- [PAGE]

___

Re: [HACKERS] EXPLAIN BUFFERS

2009-12-09 Thread Euler Taveira de Oliveira

Takahiro Itagaki escreveu:
> Sure, I should have merge all of the comments. Patch attached.
> 
Thanks for your effort. Looks sane to me.

> - Updated the output format as follows. I think this format is the most
>   similar to existing lines. ("actual" by ANALYZE and "Filter:").
> 
If people object to it, we can always change it later.

> IMHO, we could remove those options completely because we can use
> EXPLAIN BUFFERS and DTrace probes instead of them.
> 
+1. But we need to propose some replacement options.


-- 
  Euler Taveira de Oliveira
  http://www.timbira.com/

-- 
Sent via pgsql-hackers mailing list (pgsql-hackers@postgresql.org)
To make changes to your subscription:
http://www.postgresql.org/mailpref/pgsql-hackers

Re: [HACKERS] EXPLAIN BUFFERS

2009-12-08 Thread Takahiro Itagaki


Greg Smith  wrote:

> I just executed that.  Note that there are two bits of subjective 
> tweaking possible to do with this one when it's committed:  slimming 
> down the width of the display, and Euler's suggestion's for rewording.

___

- [GOALS]
1) Answer these questions about the EXPLAIN BUFFERS thread:
(a) On what date did Euler Taveira de Oliveira send his message?
(b) According to Takahiro Itagaki's quoted remark, what could be used instead of the options he would remove?
(c) What two bits of subjective tweaking does Greg Smith say are possible once the patch is committed?
2) Pick up the EXPLAIN BUFFERS thread after its last line and write how it goes on.
The listing after this thread comes from a separate source.

___

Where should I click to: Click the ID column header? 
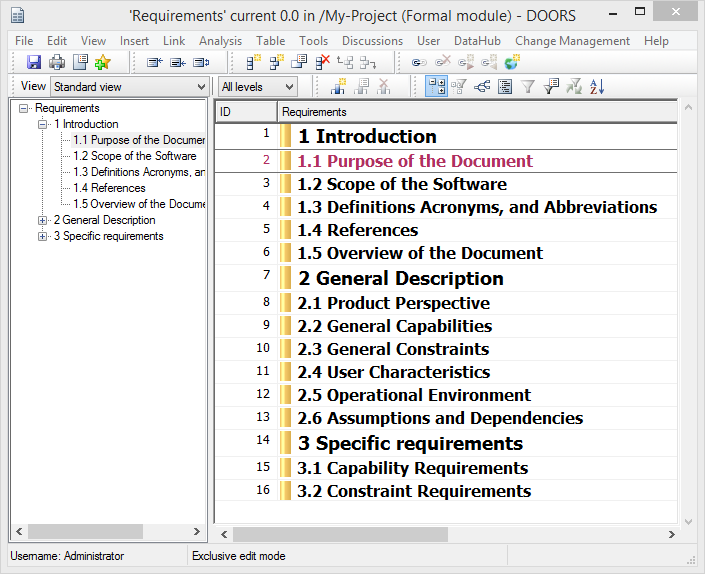click(x=245, y=112)
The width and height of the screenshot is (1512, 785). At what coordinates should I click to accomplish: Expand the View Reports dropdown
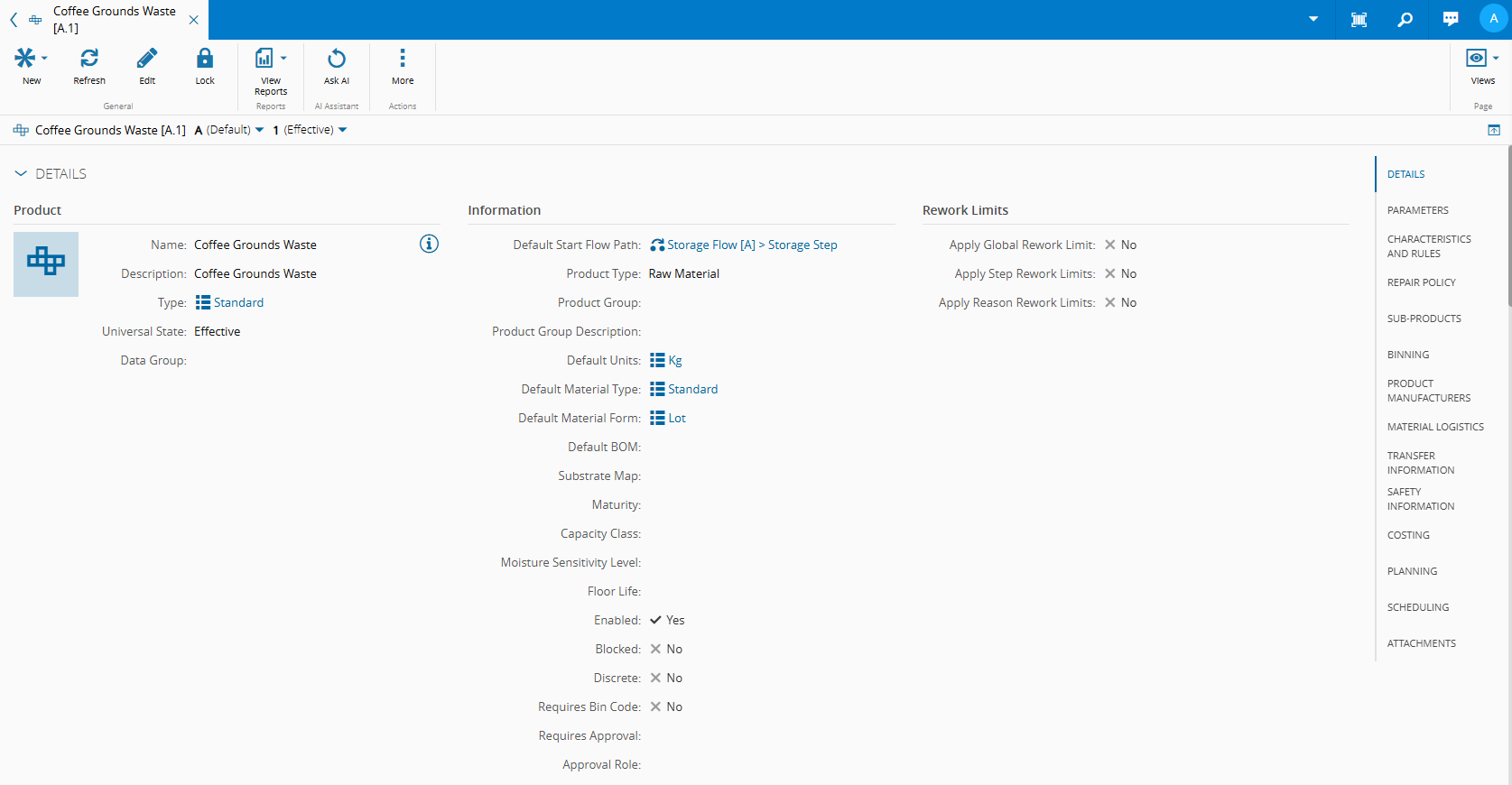coord(283,59)
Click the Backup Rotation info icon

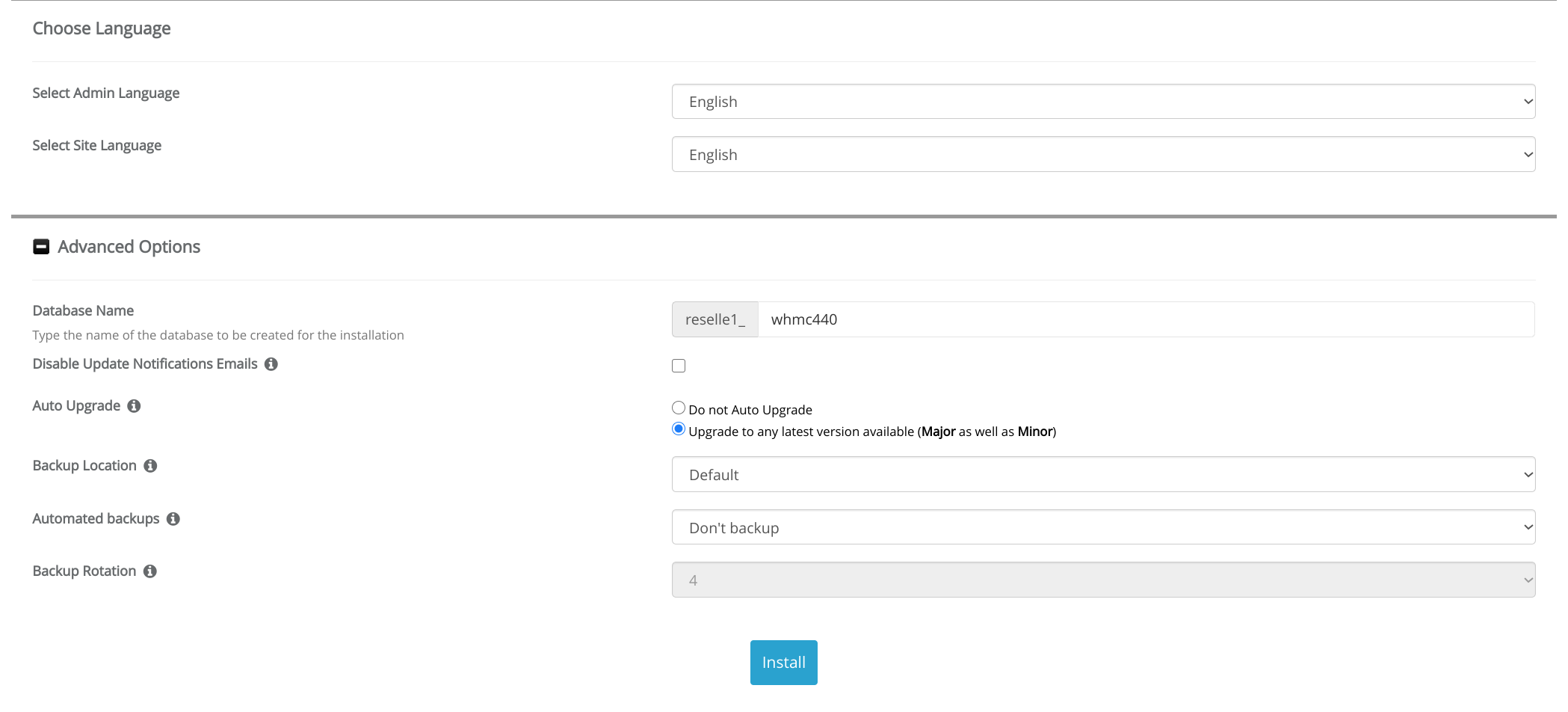coord(150,571)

___

- [WRITTEN ANSWERS]
1)
(a) 2009-12-09
(b) EXPLAIN BUFFERS and DTrace probes
(c) Slimming down the width of the display, and Euler's suggestions for rewording

2)
> I linked to both of those messages in the CF app, labeled as notes the 
> committer might want to consider, but that the patch hasn't been updated 
> to include yet.

Sure, I should have merge all of the comments. Patch attached.

- Updated documentation as Euler's suggestion, but I replaced
  the "It" of the second last sentence to "This parameter".
- Updated the output format as follows. I think this format is the most
  similar to existing lines. ("actual" by ANALYZE and "Filter:").

Note that the patch also removes buffer counters from log_statement_stats,
but we only have brief descriptions about the options. Our documentation
say nothing about buffer counters, so I didn't modify those lines in sgml.
http://developer.postgresql.org/pgdocs/postgres/runtime-config-statistics.html#RUNTIME-CONFIG-STATISTICS-MONITOR
IMHO, we could remove those options completely because we can use
EXPLAIN BUFFERS and DTrace probes instead of them.


=# EXPLAIN (BUFFERS, ANALYZE) SELECT *
  FROM pgbench_accounts a, pgbench_branches b
 WHERE a.bid = b.bid AND abalance > 0 ORDER BY abalance;
  QUERY PLAN
--
 Sort  (cost=2891.03..2891.04 rows=1 width=461) (actual time=22.494..22.494 
rows=0 loops=1)
   Sort Key: a.abalance
   Sort Method:  quicksort  Memory: 25kB
   Blocks: (shared hit=96 read=1544 written=0) (local hit=0 read=0 written=0) 
(temp read=0 written=0)
   ->  Nested Loop  (cost=0.00..2891.02 rows=1 width=461) (actual 
time=22.488..22.488 rows=0 loops=1)
 Join Filter: (a.bid = b.bid)
 Blocks: (shared hit=96 read=1544 written=0) (local hit=0 read=0 
written=0) (temp read=0 written=0)
 ->  Seq Scan on pgbench_accounts a  (cost=0.00..2890.00 rows=1 
width=97) (actual time=22.486..22.486 rows=0 loops=1)
   Filter: (abalance > 0)
   Blocks: (shared hit=96 read=1544 written=0) (local hit=0 read=0 
written=0) (temp read=0 written=0)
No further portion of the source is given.